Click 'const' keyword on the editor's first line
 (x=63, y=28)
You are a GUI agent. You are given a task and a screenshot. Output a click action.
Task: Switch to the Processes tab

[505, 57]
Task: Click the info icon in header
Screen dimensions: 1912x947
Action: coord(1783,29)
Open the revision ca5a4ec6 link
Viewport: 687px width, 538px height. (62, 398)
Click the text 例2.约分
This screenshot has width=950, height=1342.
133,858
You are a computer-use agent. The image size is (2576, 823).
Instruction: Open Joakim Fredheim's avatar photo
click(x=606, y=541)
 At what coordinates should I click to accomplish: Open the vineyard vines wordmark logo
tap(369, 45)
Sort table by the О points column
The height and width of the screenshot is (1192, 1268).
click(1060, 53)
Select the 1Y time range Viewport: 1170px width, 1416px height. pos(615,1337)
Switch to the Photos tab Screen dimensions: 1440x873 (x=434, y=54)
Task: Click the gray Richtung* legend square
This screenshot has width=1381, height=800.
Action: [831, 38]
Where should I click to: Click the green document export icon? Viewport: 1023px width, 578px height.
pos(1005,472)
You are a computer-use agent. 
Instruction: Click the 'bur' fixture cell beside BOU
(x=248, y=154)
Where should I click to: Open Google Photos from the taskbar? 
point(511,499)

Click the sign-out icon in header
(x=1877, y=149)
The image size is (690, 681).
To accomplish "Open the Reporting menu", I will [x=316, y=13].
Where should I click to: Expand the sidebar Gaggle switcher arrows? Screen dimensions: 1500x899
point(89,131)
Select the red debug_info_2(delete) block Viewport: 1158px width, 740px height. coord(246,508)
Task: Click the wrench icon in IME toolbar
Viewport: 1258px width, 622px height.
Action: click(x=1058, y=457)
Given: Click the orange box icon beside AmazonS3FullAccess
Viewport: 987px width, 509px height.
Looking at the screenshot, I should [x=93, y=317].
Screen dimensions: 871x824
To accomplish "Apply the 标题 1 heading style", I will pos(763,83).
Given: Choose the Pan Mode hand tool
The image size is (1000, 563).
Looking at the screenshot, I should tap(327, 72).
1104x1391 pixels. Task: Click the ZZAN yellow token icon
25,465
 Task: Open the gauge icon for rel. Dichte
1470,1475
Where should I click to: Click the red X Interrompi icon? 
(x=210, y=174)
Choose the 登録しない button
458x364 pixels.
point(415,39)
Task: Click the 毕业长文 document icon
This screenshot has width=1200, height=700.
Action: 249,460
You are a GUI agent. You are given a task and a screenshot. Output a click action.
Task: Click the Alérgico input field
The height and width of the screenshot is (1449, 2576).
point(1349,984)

.....

The full listing is to be printed again exactly as it stands.

# [SOLVED EXERCISE]
Click 'const' keyword on the editor's first line
 (x=63, y=28)
You are a GUI agent. You are given a task and a screenshot. Output a click action.
Task: Switch to the Processes tab

[505, 57]
Task: Click the info icon in header
Screen dimensions: 1912x947
Action: coord(1783,29)
Open the revision ca5a4ec6 link
Viewport: 687px width, 538px height. (62, 398)
Click the text 例2.约分
This screenshot has width=950, height=1342.
133,858
You are a computer-use agent. The image size is (2576, 823).
Instruction: Open Joakim Fredheim's avatar photo
click(x=606, y=541)
 At what coordinates should I click to accomplish: Open the vineyard vines wordmark logo
tap(369, 45)
Sort table by the О points column
The height and width of the screenshot is (1192, 1268).
click(1060, 53)
Select the 1Y time range Viewport: 1170px width, 1416px height. pos(615,1337)
Switch to the Photos tab Screen dimensions: 1440x873 (x=434, y=54)
Task: Click the gray Richtung* legend square
This screenshot has width=1381, height=800.
Action: [831, 38]
Where should I click to: Click the green document export icon? Viewport: 1023px width, 578px height.
pos(1005,472)
You are a computer-use agent. 
Instruction: Click the 'bur' fixture cell beside BOU
(x=248, y=154)
Where should I click to: Open Google Photos from the taskbar? 
point(511,499)

Click the sign-out icon in header
(x=1877, y=149)
The image size is (690, 681).
To accomplish "Open the Reporting menu", I will [x=316, y=13].
Where should I click to: Expand the sidebar Gaggle switcher arrows? Screen dimensions: 1500x899
point(89,131)
Select the red debug_info_2(delete) block Viewport: 1158px width, 740px height. coord(246,508)
Task: Click the wrench icon in IME toolbar
Viewport: 1258px width, 622px height.
Action: click(x=1058, y=457)
Given: Click the orange box icon beside AmazonS3FullAccess
Viewport: 987px width, 509px height.
Looking at the screenshot, I should [x=93, y=317].
Screen dimensions: 871x824
To accomplish "Apply the 标题 1 heading style", I will pos(763,83).
Given: Choose the Pan Mode hand tool
The image size is (1000, 563).
Looking at the screenshot, I should tap(327, 72).
1104x1391 pixels. Task: Click the ZZAN yellow token icon
25,465
 Task: Open the gauge icon for rel. Dichte
1470,1475
Where should I click to: Click the red X Interrompi icon? 
(x=210, y=174)
Choose the 登録しない button
458x364 pixels.
point(415,39)
Task: Click the 毕业长文 document icon
This screenshot has width=1200, height=700.
Action: 249,460
You are a GUI agent. You are given a task and a screenshot. Output a click action.
Task: Click the Alérgico input field
The height and width of the screenshot is (1449, 2576).
point(1349,984)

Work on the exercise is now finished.